If it still does not solve your problem, you'll have to explain exactly what you mean by "my vector contains not one but many sequences": define what you mean by a sequence and tell us how sequences can be identified by scanning through your two vectors.
Part I: given two sequences, find the longest common subsequence
LongestCommonSubsequence <- function(X, Y) {
m <- length(X)
n <- length(Y)
C <- matrix(0, 1 + m, 1 + n)
for (i in seq_len(m)) {
for (j in seq_len(n)) {
if (X[i] == Y[j]) {
C[i + 1, j + 1] = C[i, j] + 1
} else {
C[i + 1, j + 1] = max(C[i + 1, j], C[i, j + 1])
}
}
}
backtrack <- function(C, X, Y, i, j) {
if (i == 1 | j == 1) {
return(data.frame(I = c(), J = c(), LCS = c()))

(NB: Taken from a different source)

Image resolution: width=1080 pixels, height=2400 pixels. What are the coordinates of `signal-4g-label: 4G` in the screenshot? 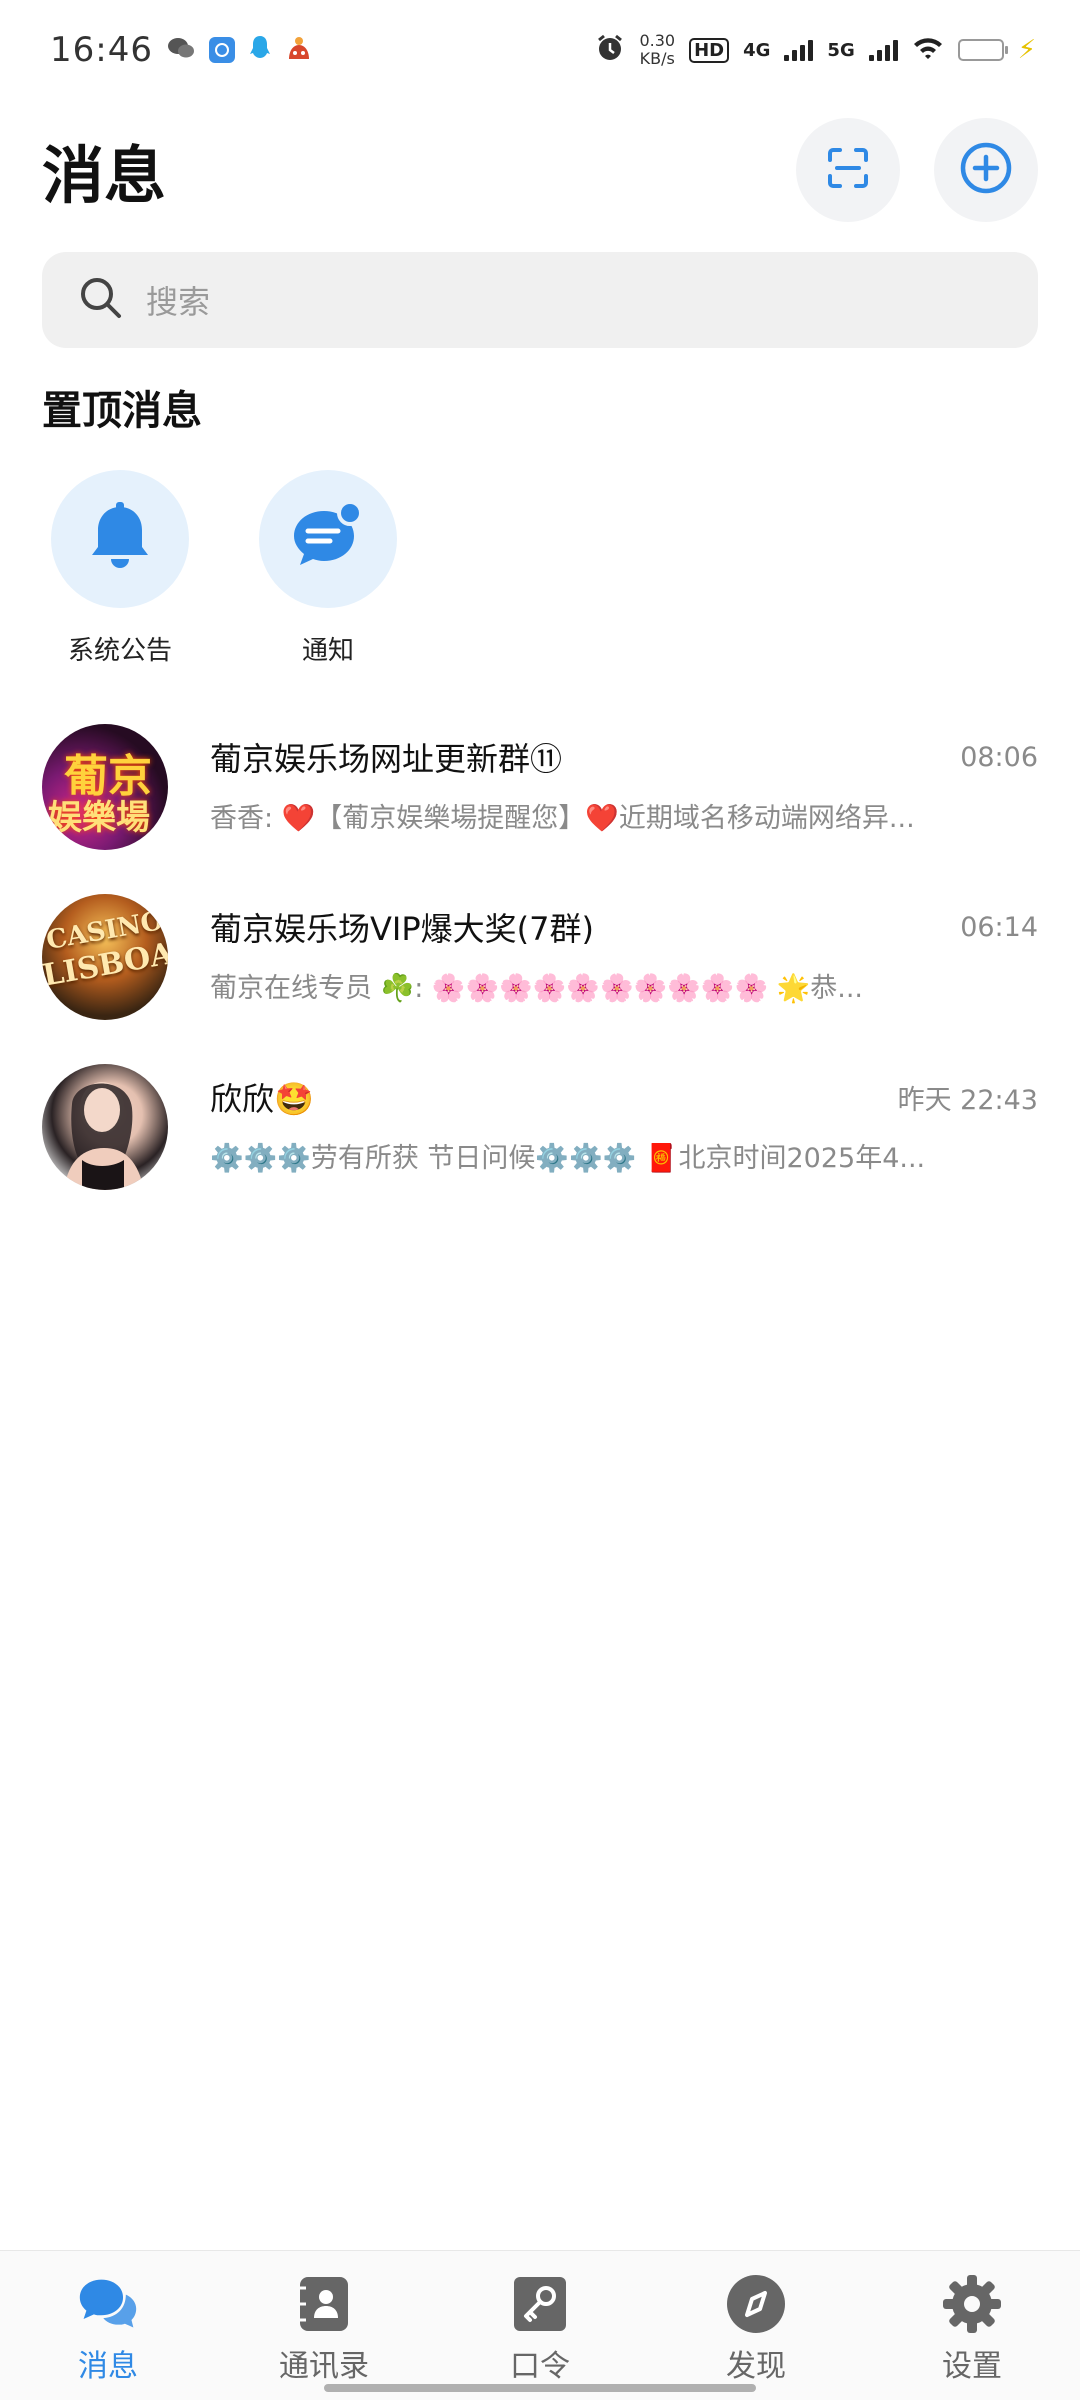 It's located at (757, 50).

} else if (X[i - 1] == Y[j - 1]) {
return(rbind(backtrack(C, X, Y, i - 1, j - 1),
data.frame(LCS = X[i - 1], I = i - 1, J = j - 1)))
} else if (C[i, j - 1] > C[i - 1, j]) {
return(backtrack(C, X, Y, i, j - 1))
} else {
return(backtrack(C, X, Y, i - 1, j))
}
}
return(backtrack(C, X, Y, m + 1, n + 1))
}
Part II: given two sequences, find the shortest common supersequence
ShortestCommonSupersequence <- function(X, Y) {
LCS <- LongestCommonSubsequence(X, Y)[c("I", "J")]
X.df <- data.frame(X = X, I = seq_along(X), stringsAsFactors = FALSE)
Y.df <- data.frame(Y = Y, J = seq_along(Y), stringsAsFactors = FALSE)
ALL <- merge(LCS, X.df, by = "I", all = TRUE)
ALL <- merge(ALL, Y.df, by = "J", all = TRUE)
ALL <- ALL[order(pmax(ifelse(is.na(ALL$I), 0, ALL$I),
ifelse(is.na(ALL$J), 0, ALL$J))), ]
ALL$SCS <- ifelse(is.na(ALL$X), ALL$Y, ALL$X)
ALL
}
Your Example:
ShortestCommonSupersequence(X = c("a","g","b","h","a","g","c"),
Y = c("a","g","b","a","g","b","h","c"))
# J I X Y SCS
# 1 1 1 a a a
# 2 2 2 g g g
# 3 3 3 b b b
# 9 NA 4 h <NA> h
# 4 4 5 a a a
# 5 5 6 g g g
# 6 6 NA <NA> b b
# 7 7 NA <NA> h h
# 8 8 7 c c c
(where the two updated vectors are in columns X and Y.)